Старик, кряхтя, достал ситцевый кисет, истрепанный временем, как и сам он, и, вынув из него пригоршню медных денег, долго пересчитывал их, внимательно осматривая подслеповатыми глазами каждую монету к свету.
— Все! — произнес, наконец, он, кладя их на прилавок. — Надоть бы вот исшо пятачок с тебя уторговать… ну… будто на слово боек, владай им! — И, махнув рукой, он отошел, бережно укладывая кисет за пазуху.
Крестьянин, торговавший самовар, все время стоял за углом балагана, пережидая ухода старика, и едва тот отвернулся от прилавка, он снова подошел и облокотился на него.
— Более гривенки уступочки с самовара-то не будет, а? — мягким, заискивающим голосом спросил он. — Я бы за восемь-то рублев не постоял!
— И я не постою, коли деньги покажешь! — отвечал ему Мирон Игнатьевич.
— Рази первей разговору деньги-то кажут, а?
— Не инако… потому с покойной совестью будем язык трепать,
— Покажу, не сумняйся!
— Ну… ну… покажи.
— Заведенья-то вот нет, чтобы наперво, значит, казать-то их. Може, мы и ценой не выговорим!
— Не отниму, твое при тебе будет! Сойдемся — ладно, не сойдемся — прощенья просим, напредки порога не обивай!
— Нехорошо энто, купец, неуж я бы, к примеру, без денег пошел, а?
— Секунд показать-то, долго ль?
— Обида!
— Никакой, похвала скорей, исшо мужик и на шапке заплаты, и полушубок дыра на дыре; а денежный, энто по-хвала-а-а!
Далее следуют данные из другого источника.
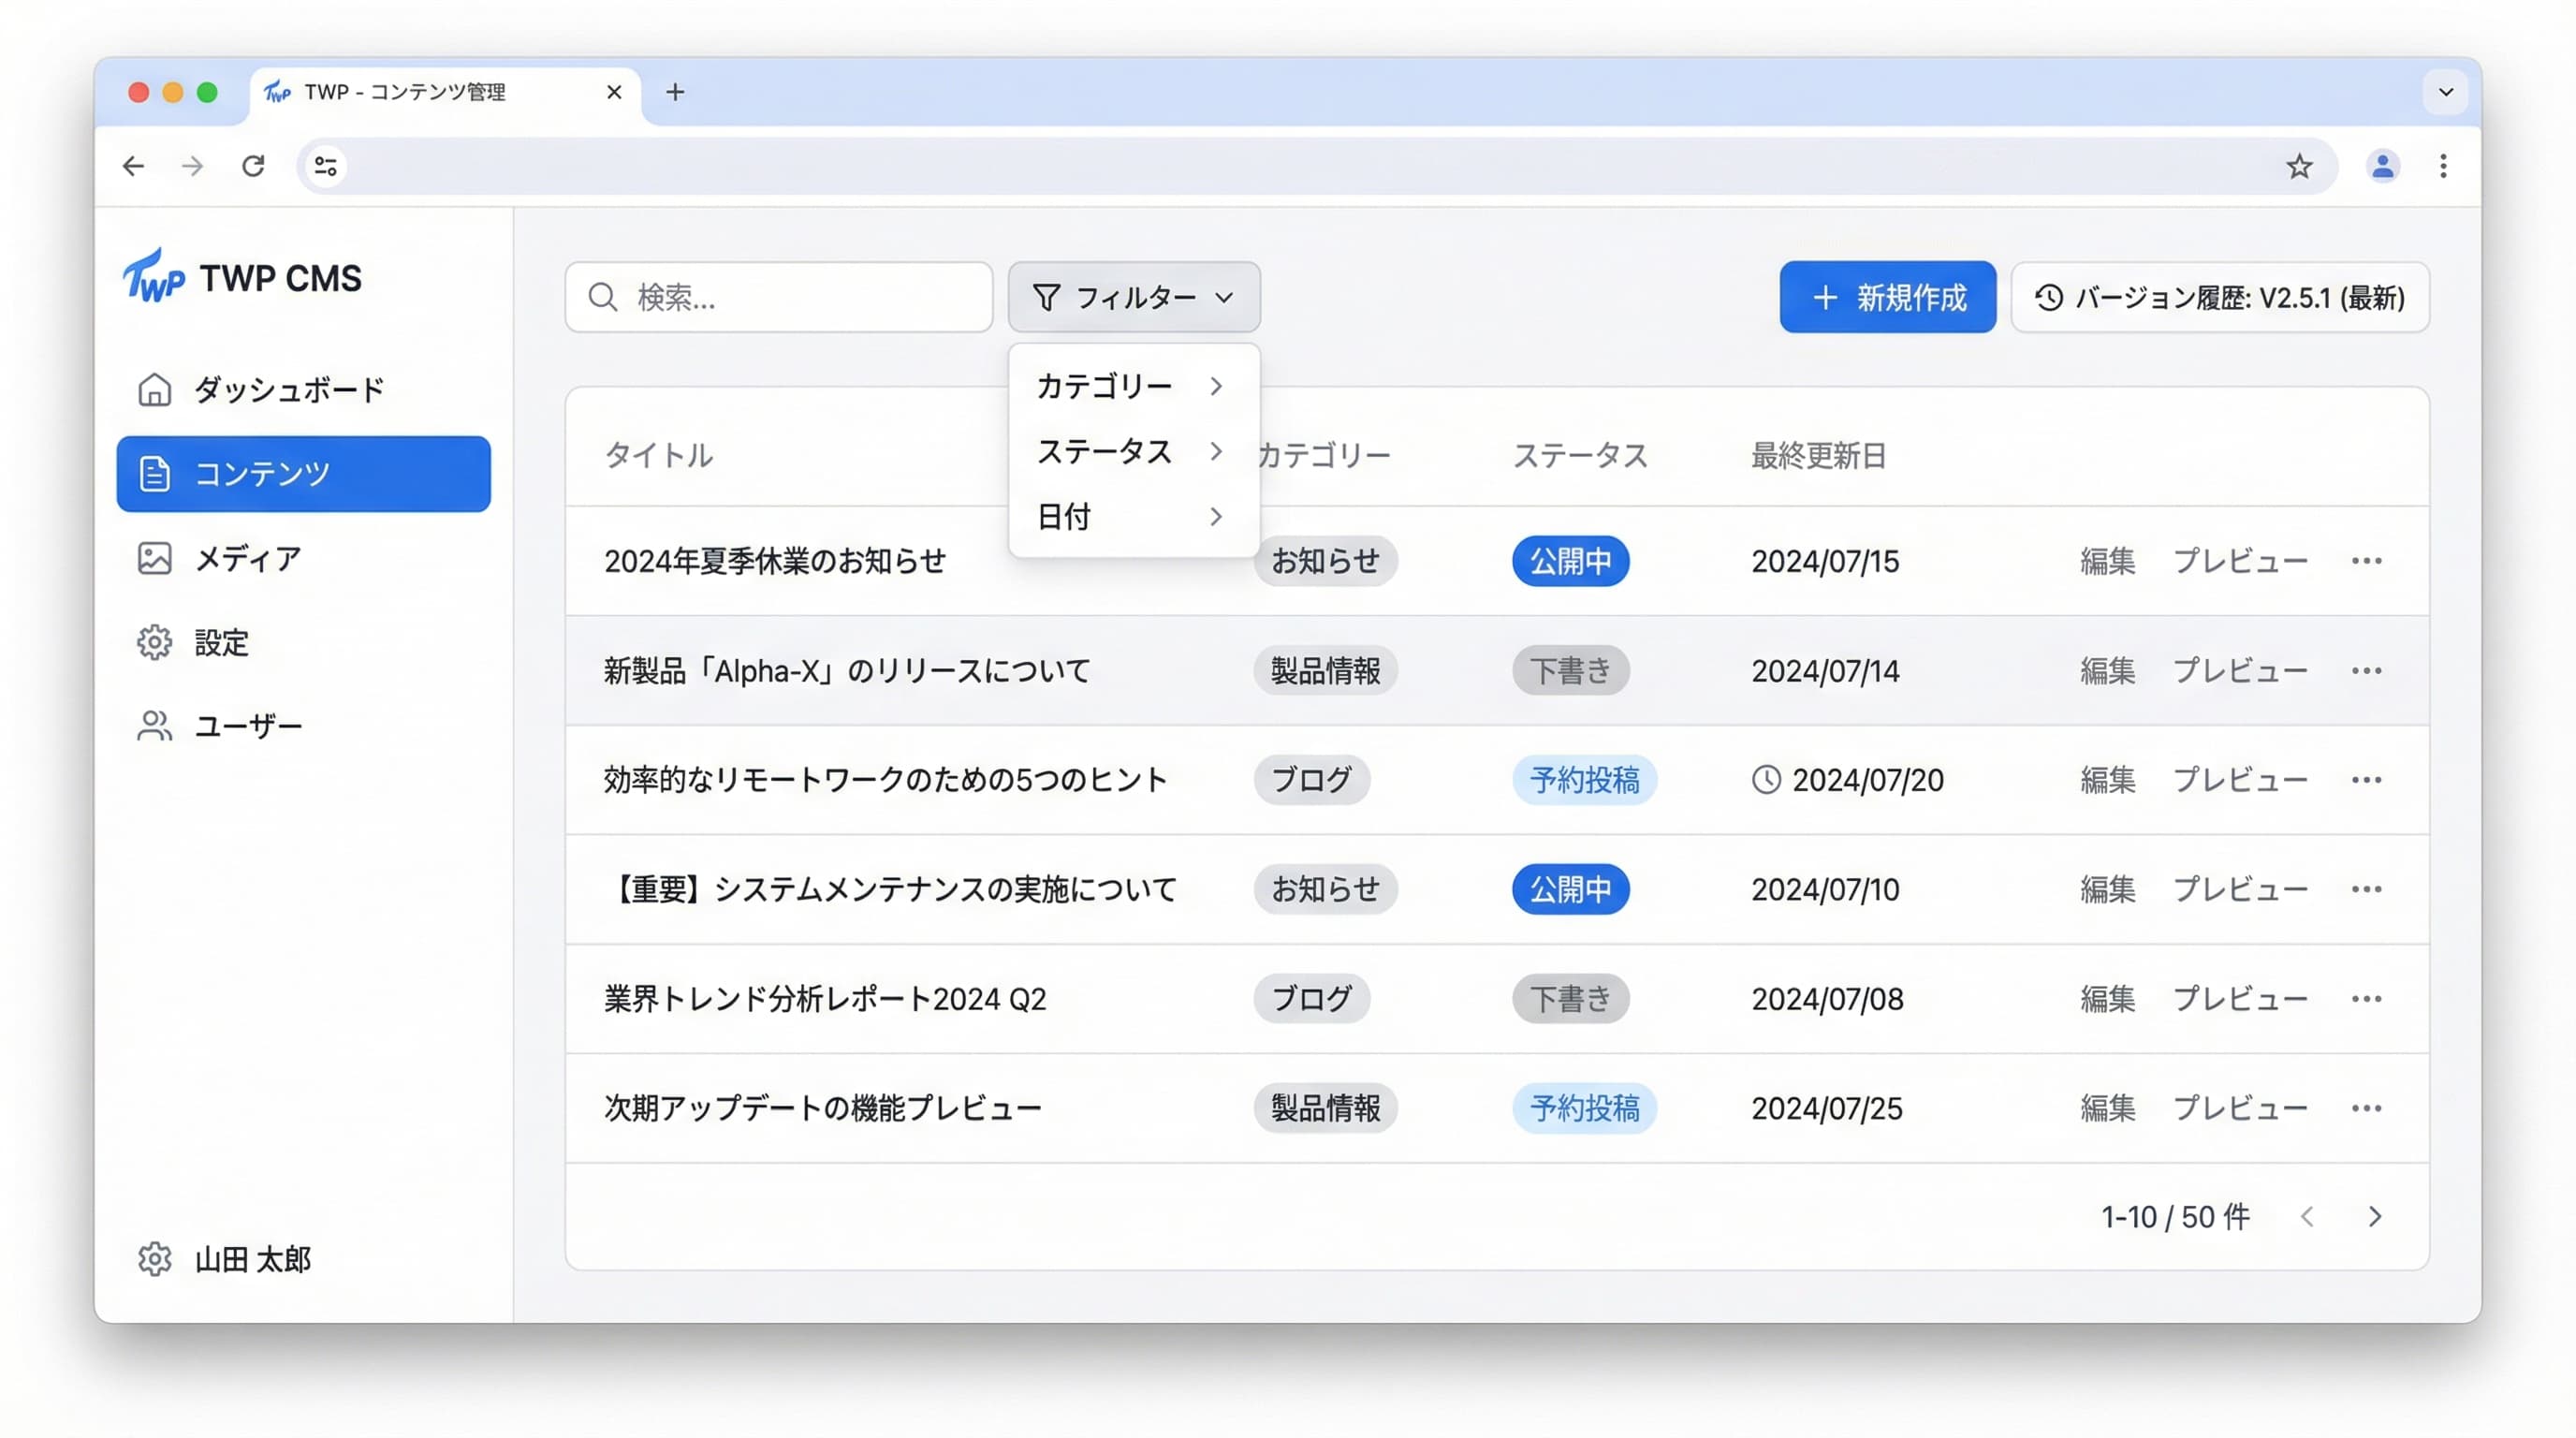The height and width of the screenshot is (1438, 2576).
Task: Bookmark page with the star icon
Action: [2298, 166]
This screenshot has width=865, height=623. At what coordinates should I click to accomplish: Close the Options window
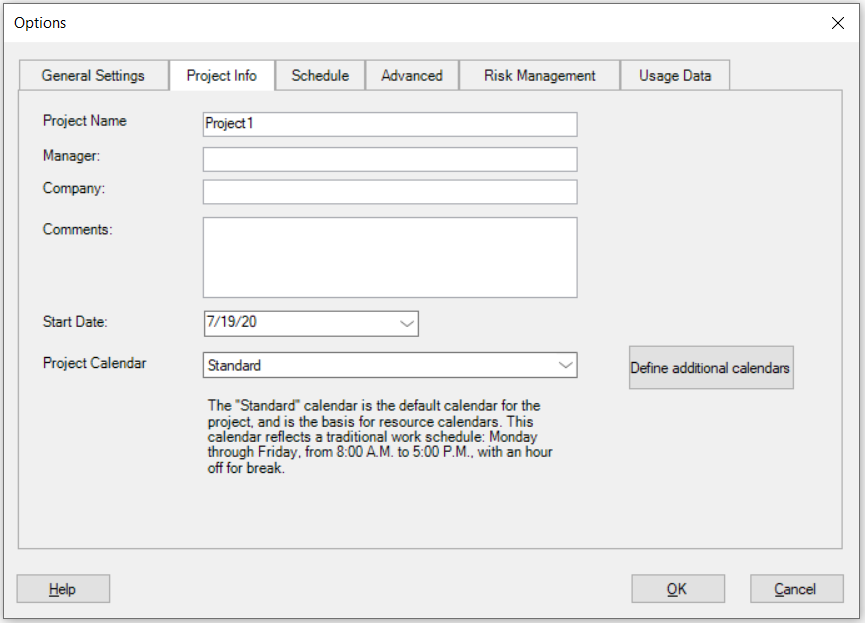(837, 22)
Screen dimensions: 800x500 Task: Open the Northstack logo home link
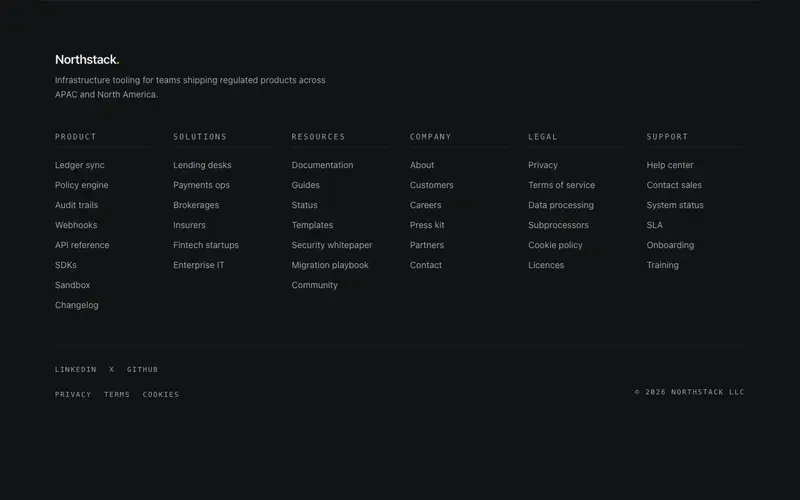[x=87, y=60]
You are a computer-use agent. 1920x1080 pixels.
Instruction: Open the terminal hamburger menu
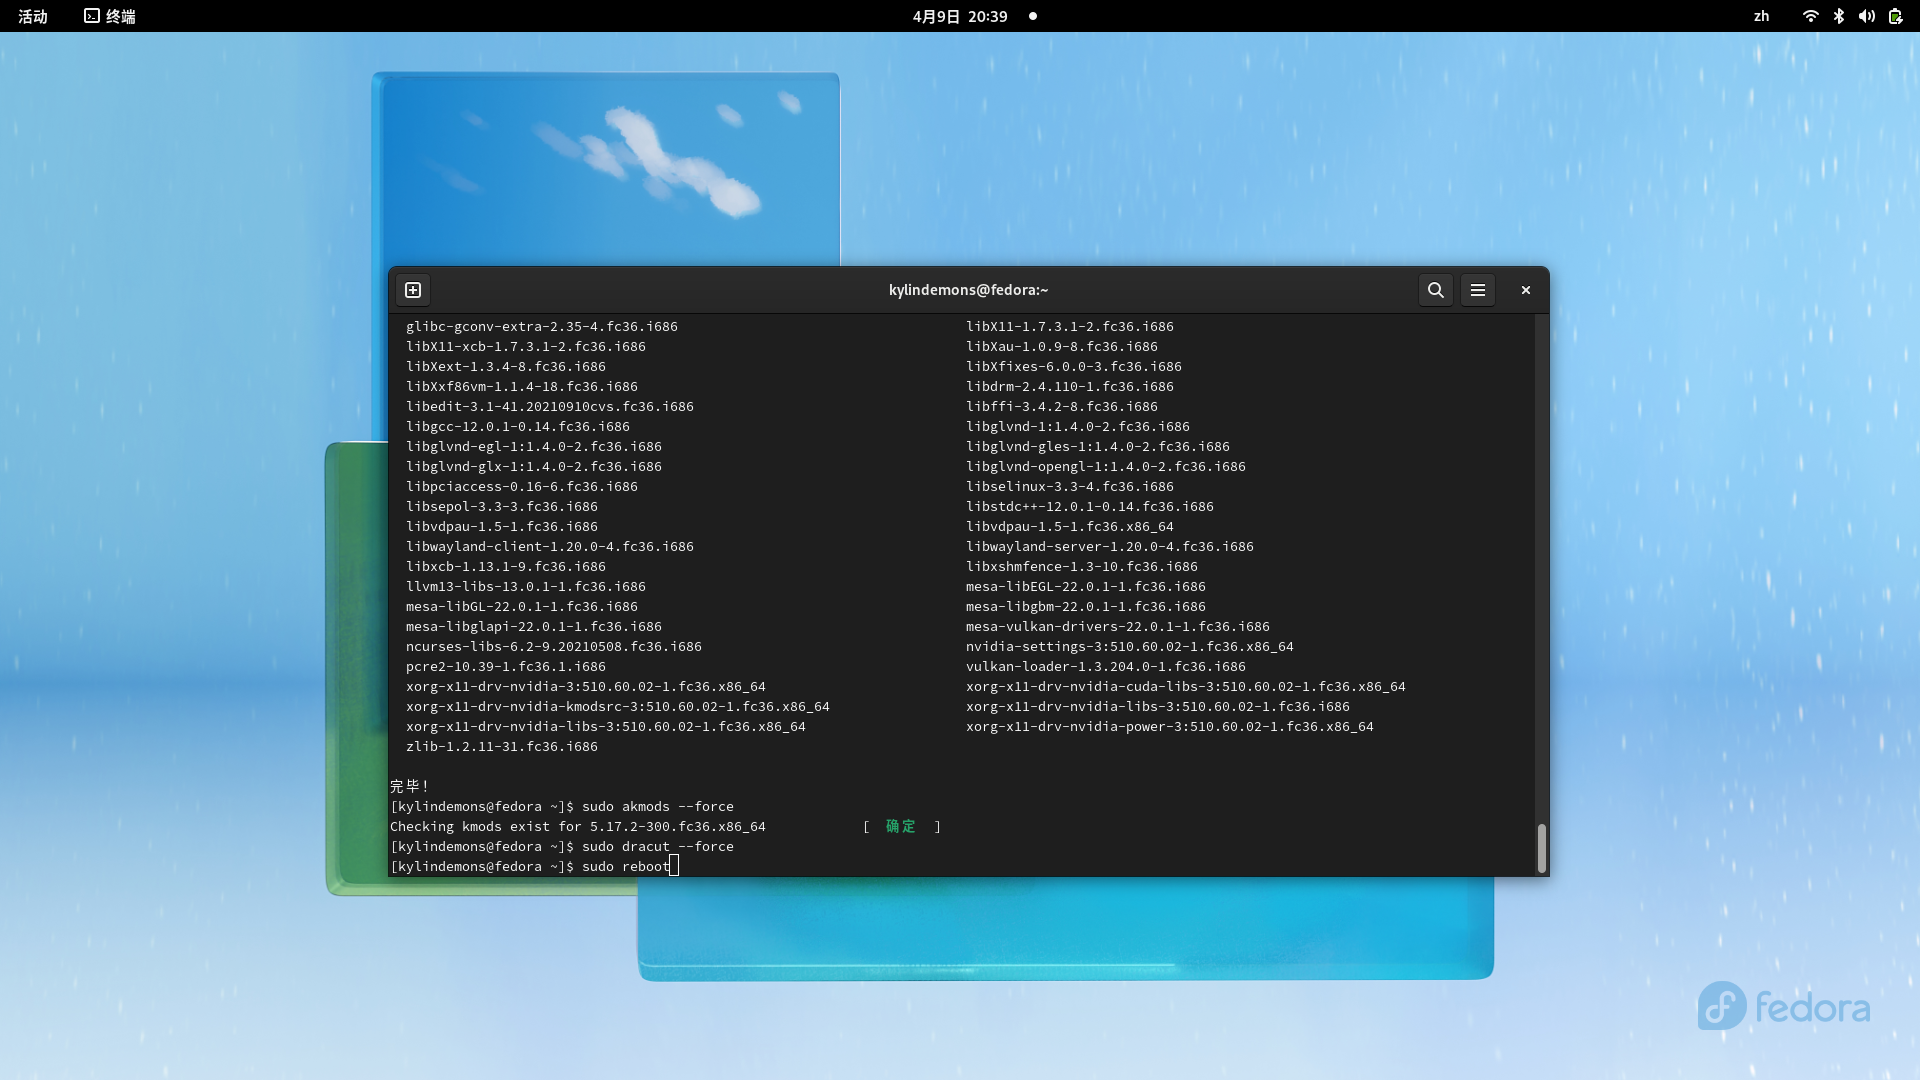tap(1477, 290)
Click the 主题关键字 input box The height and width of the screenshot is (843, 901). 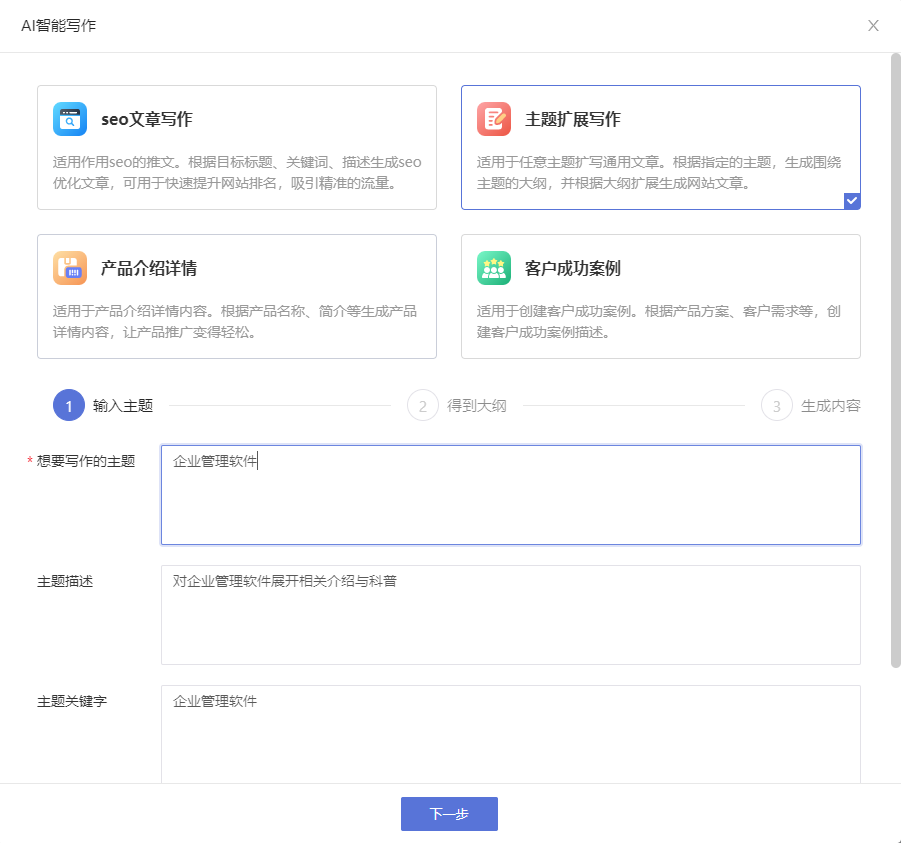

— Не порядок! — тем же обидчивым тоном ответил он, отодвигаясь от прилавка и избегая глазами насмешливого взгляда, каким провожал его Мирон Игнатьевич.
Пока Мирон Игнатьевич хозяйничал в балагане, на широком дворе занимаемой Петром Матвеевичем квартиры подряженные для доставки рыбы возчики из ближних к Тобольску деревень складывали и упаковывали ее, под наблюдением Семена, в розвальни и пошевни. Более десяти возов были готовы к отправке. И сам Петр Матвеевич, одетый по-дорожному, хлопотал на дворе с Авдеем около повозки, приготовляясь к дальнейшему объезду деревень по Иртышу и Оби. В то время как Авдей запрягал лошадей, он укладывал в повозку дорожные вещи, упаковывая их в сено.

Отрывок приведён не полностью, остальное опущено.